Sem refil? A mudança no McDonald's que está irritando os clientes
O ato de encher um copo de refrigerante nas máquinas do McDonald’s está perto do fim — e a mudança tem gerado insatisfação entre consumidores norte-americanos.
As máquinas de bebidas de autoatendimento foram, por décadas, uma marca registrada de redes de fast-food como o McDonald’s, permitindo que clientes servissem seus próprios refrigerantes, fizessem refil e combinassem diferentes sabores. No entanto, com a reorganização das operações, nem todas essas características foram mantidas, e os pontos de autoatendimento têm sido retirados de forma gradual.

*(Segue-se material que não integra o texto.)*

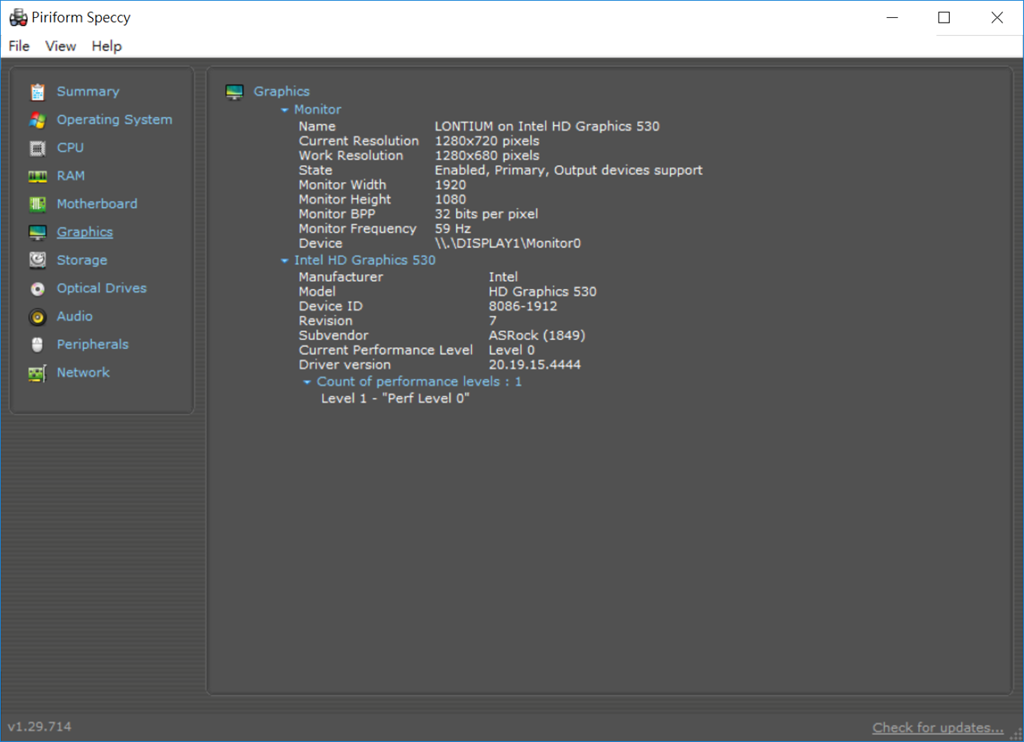This screenshot has height=742, width=1024.
Task: Select the Driver version value text
Action: click(534, 365)
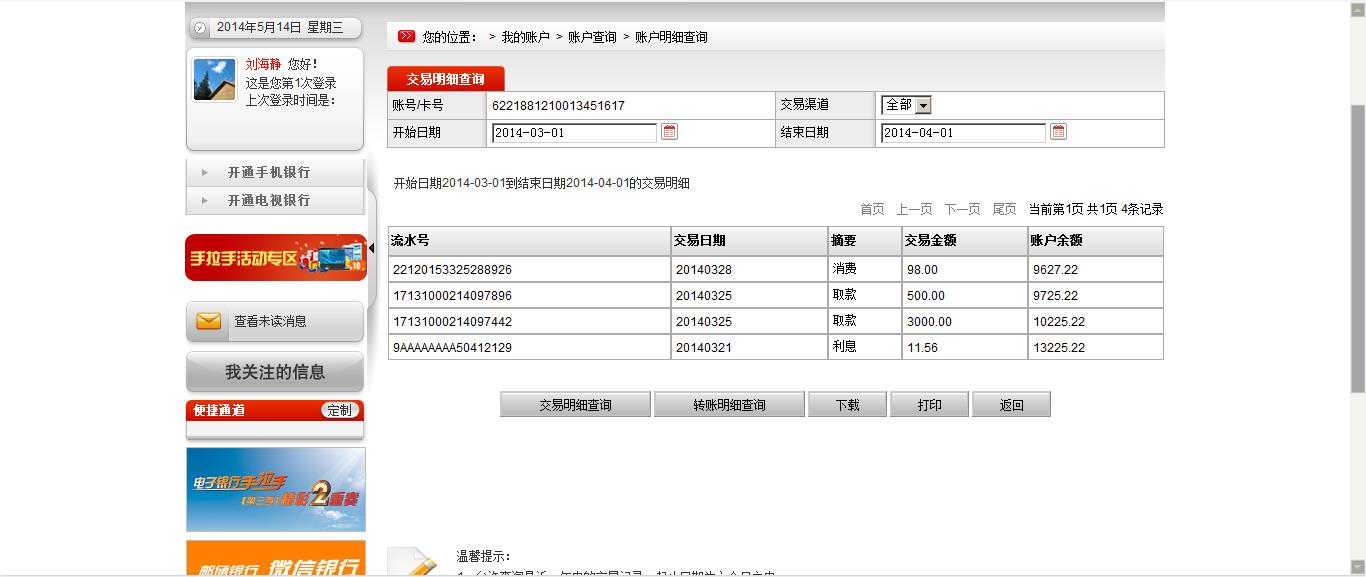Expand the 开通电视银行 menu item
Viewport: 1366px width, 577px height.
point(268,200)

Em setembro de 2023, o McDonald’s anunciou a decisão de eliminar as fontes de refrigerante self-service com a meta de removê-las completamente até 2032 nos Estados Unidos. Segundo a empresa, a medida busca garantir maior padronização para equipes e clientes nos diferentes canais de atendimento, como pedidos digitais, drive-thru e consumo no restaurante.
De acordo com reportagem desta semana da Fast Company, até o prazo final, a manutenção ou retirada dos equipamentos ficará a critério de cada unidade. Ainda assim, clientes já relatam mudanças em algumas lojas. Um usuário do Reddit publicou uma imagem mostrando o saguão de um McDonald’s sem a estação de bebidas. “O McDonald’s removeu a área de bebidas e o ketchup do lobby”, escreveu.
Tendências de consumo
Embora o anúncio inicial destaque razões operacionais para a decisão, especialistas apontam que preocupações com higiene após a pandemia de covid-19, além da mudança no modelo das lojas — cada vez menos feitas para o consumo presencial —, também influenciam medidas semelhantes no setor.

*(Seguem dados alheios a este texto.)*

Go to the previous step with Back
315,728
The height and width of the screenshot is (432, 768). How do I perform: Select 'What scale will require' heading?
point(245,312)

No novo formato, as bebidas passam a ser preparadas pela equipe junto com o restante do pedido. Clientes que desejarem refil, serviço que continuará sendo oferecido, precisarão solicitar a um funcionário.
A mudança também está alinhada aos esforços do McDonald’s para modernizar a rede e se adaptar ao perfil de consumidores que priorizam atendimento fora do salão, como drive-thru, retirada no balcão e aplicativos de entrega. Atualmente, cerca de 40% das vendas da empresa no mercado doméstico vêm de pedidos digitais, segundo a Fast Company.